YOUR TASK:
Give these records as a two-column CSV with the columns instruction and action, one row per record: the record's text in one quoted field and its answer in the other, with line breaks replaced by spaces. Leave out the pictures.

AVAILABLE RECORDS:
<<<<

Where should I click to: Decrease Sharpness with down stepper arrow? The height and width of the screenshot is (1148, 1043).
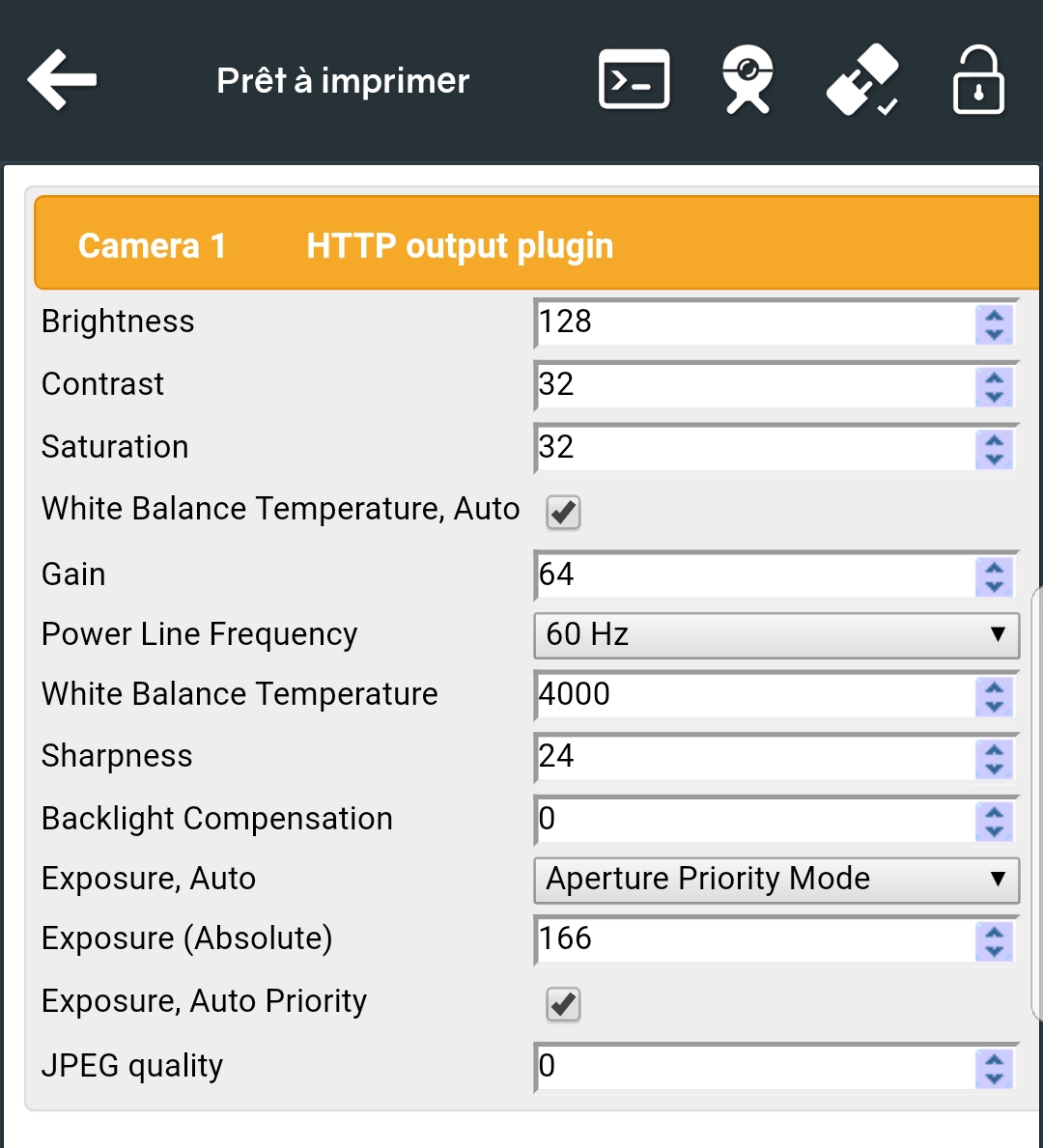click(994, 768)
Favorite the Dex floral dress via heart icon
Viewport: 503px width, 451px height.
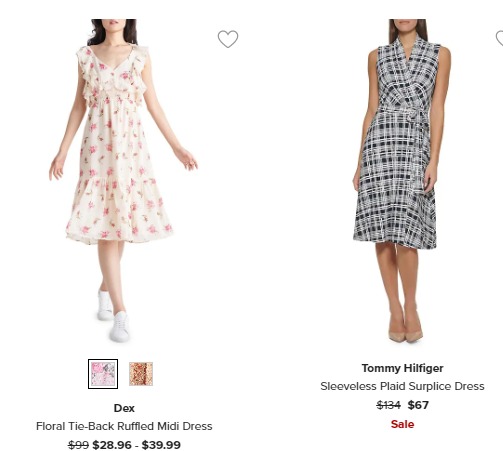tap(228, 39)
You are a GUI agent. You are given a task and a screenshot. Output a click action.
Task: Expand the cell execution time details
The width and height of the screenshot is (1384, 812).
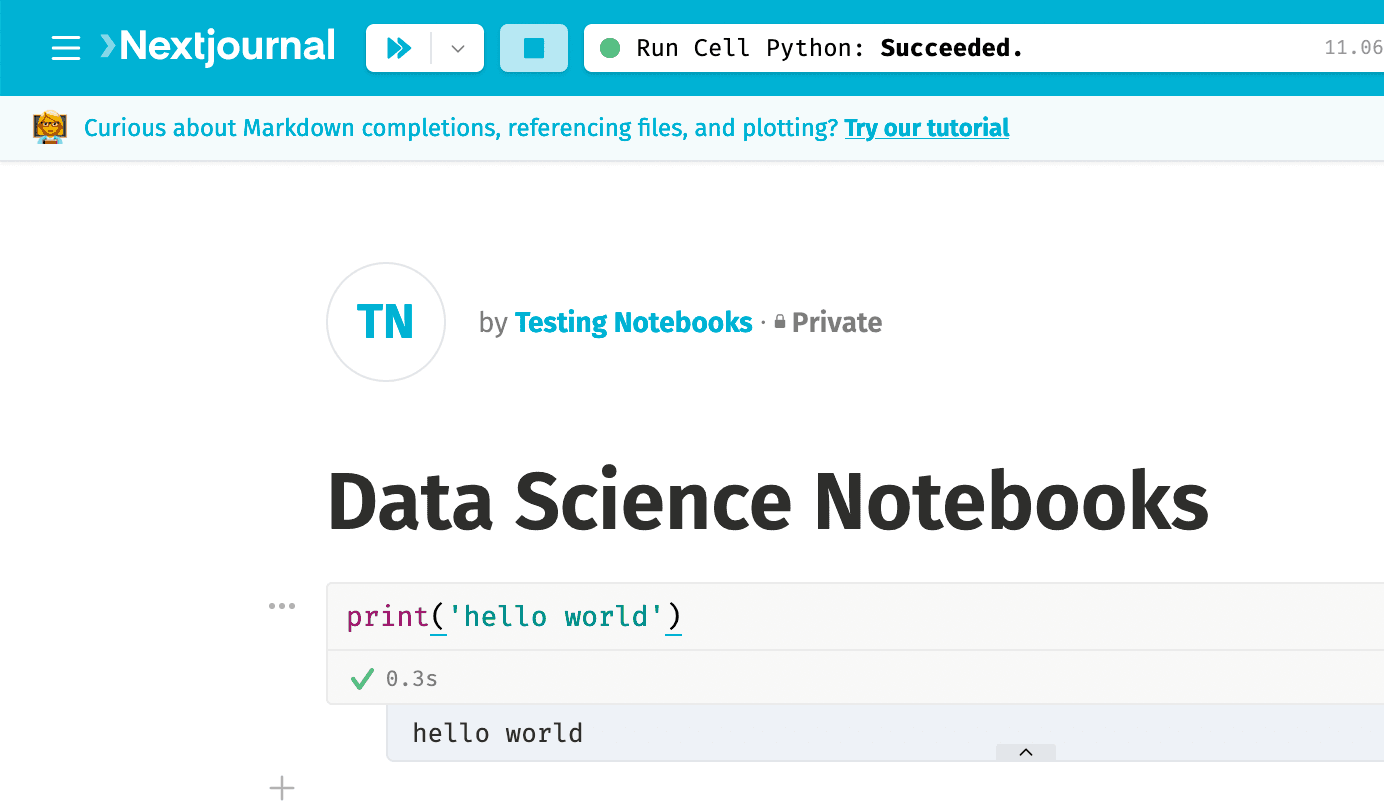(410, 678)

>>>>

SOLUTION BELOW:
instruction,action
"Where should I click to: Decrease Sharpness with down stepper arrow? The height and width of the screenshot is (1148, 1043).","click(994, 768)"
"Favorite the Dex floral dress via heart icon Viewport: 503px width, 451px height.","tap(228, 39)"
"You are a GUI agent. You are given a task and a screenshot. Output a click action. Task: Expand the cell execution time details The width and height of the screenshot is (1384, 812).","(410, 678)"